Do you remember when PC games had more audio options than volume sliders and basic speaker channel output? Scalability options like being able to choose which API you could utilize. Options like DirectSound3D, EAX, OpenAL, and Aureal for the high end users with expensive sound cards. Also, options like DirectSound3D Software, Miles Positional 2D, and OpenAL software for low end users. Options like the amount of channels that could be processed (number of sounds that could be heard simultaneously).
I remember playing Halo Combat Evolved for the first time with my Soundblaster Audigy4. Granted the game only used EAX 2.0, which any HW sound card supported at the time. I was playing the first mission on the Pillar of Autumn. When I got up to the corridor right before entering the bay room where Covenant ships are docking and unloading soldiers I was dumbstruck. I was still around the hall to that room, but could tell exactly where some Grunts were located based on their sound alone. I knew where they were from previous play-throughs of the game. That's why when the actual 3D position of the noise was revealed I was struck. The position of the sound was about 99% correct. I could play this game blind-folded.
I remember playing Warcraft III in like 2003 (back when Warcraft was a real-time strategy game). I had options of Miles 2D, EAX 2.0, and Dolby. That's a lot of options for an overhead RTS game.
I remember playing an old game. This was a pretty popular title in the day. GTA 3. It also had many audio API options. My favorite was Aureal 3D. This is absolutely the best HRTF I've ever heard in my whole life. GTA 3 became real with a pair of headphones and Aureal 3D. Your fps took a real nose dive though. Wonder what it would be like on a modern PC? Maybe I should try? What ever happened to that API? Well, Creative Labs bought it up, took the tech and IP and locked it up in a dungeon with Goro defending it's exit.
There were also games that advertised the usage of modern API effects, but failed to deliver with half-hearted implementation of the features such as Rainbow Six 3.
Then came Windows Vista. Vista began a new era of Windows operating systems (Vista/7/8/8.1/10). They differed enough from the previous versions of Windows OSes from the fact there was no longer a HAL (hardware abstract layer). Audio API's such as DirectSound3D depended on it. EAX depended on DirectSound3D. And began a trend.

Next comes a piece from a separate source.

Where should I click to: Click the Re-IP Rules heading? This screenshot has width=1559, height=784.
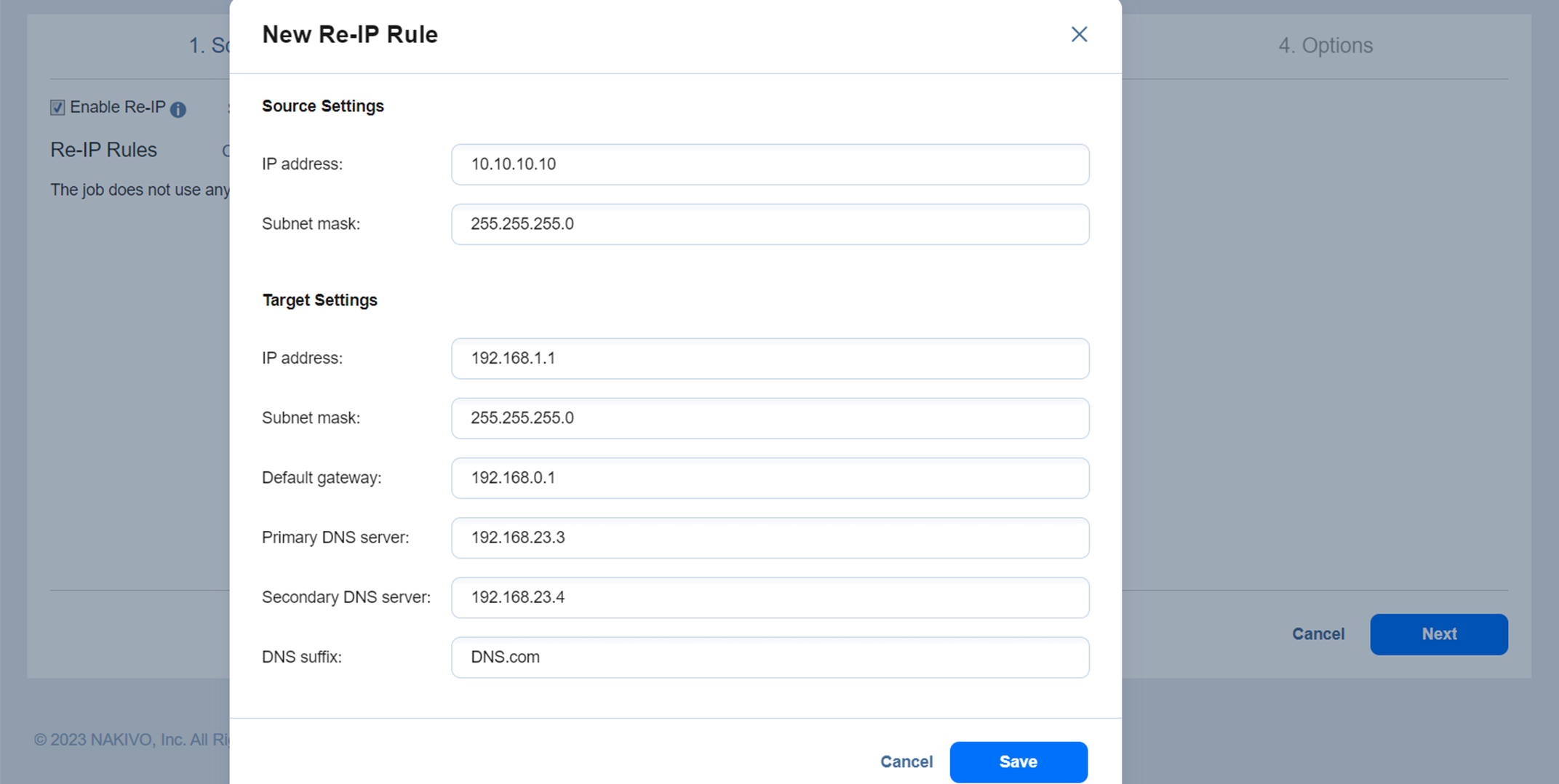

Vista and newer still had hardware support for OpenAL. Creative Labs even made a wrapper called Creative ALchemy which would translate DirectSound3D and DirectSound3D dependent EAX code into OpenAL for hardware support. While it did work, the EAX in OpenAL was not as good as the EAX for DirectSound3D. This was an issue for those of us that noticed it. Playing an EAX game dependent on DirectSound3D sounded much better than playing an EAX game dependent on OpenAL.
Later on into the late days of Windows 7, OpenAL became more software oriented and improved somewhat on the quality front. Some people including many respected developers and programmers would say the new software OpenAL is actually better than hardware EAX w/DirectSound3D. Which may be true. Only problem is it is all CPU dependent and will effect performance. XAudio2 stuff won't hurt performance even on outdated CPU's. New-age OpenAL DSP stuff will harm performance even on modern CPU's.
Upon the release time of Skyrim I 'upgraded' my Audigy4 to an X-Fi. Turns out the X-Fi's while having support for EAX 3.0/4.0/5.0 did not have support for EAX 1.0/2.0 and thus these games are gimped EAX-wise. Skyrim has nothing to do with this. It's just a reference of timeline here in my story. Skyrim instead uses the modern Xbox 360/Windows audio API, XAudio2.
XAudio2 is a cross-platform audio API that makes porting easier. It's easier to setup. It's easier to make games for that even have 5.1 support. It works on any audio chipset because it's all software. It has much better latency than PCI sound cards. It's rendering quality is really clean, crisp and overall good like hardware DirectSound3D. Problems are: It's all software (most games limit channels to 32 or less). It's 5.1 support is only on par with Miles 2D positional audio (low-end multichannel). It's reverb effects consist of muffling, echo, louder echo, and obnoxious bass-stuttering echo. The last sound card I heard of that only has hardware support for only 32 channels was the Soundblaster 16 (circa: 1992-1999).
I remember playing a really old game, Vampire the Masquerade: Redemption, made in 1998-1999. I had options to choose 7 different audio API's, including EAX 2.0. The fact that a game made in 1999 has better audio options (and quality) than any game made in 2013 - 2015 means we have truly taken a step back. There have been some redeemers such as Razor with their version of OpenAL (in software only DSP effects). At least the performance impact wasn't as bad as Aureal 3D was on Pentium III and IV machines.
Microsoft is supposed to be making a new XAudio API that supports hardware acceleration. They call it something else for XAudio, but regardless, the info about it had been around for years with no realization of it.
Remember when games used to sound better?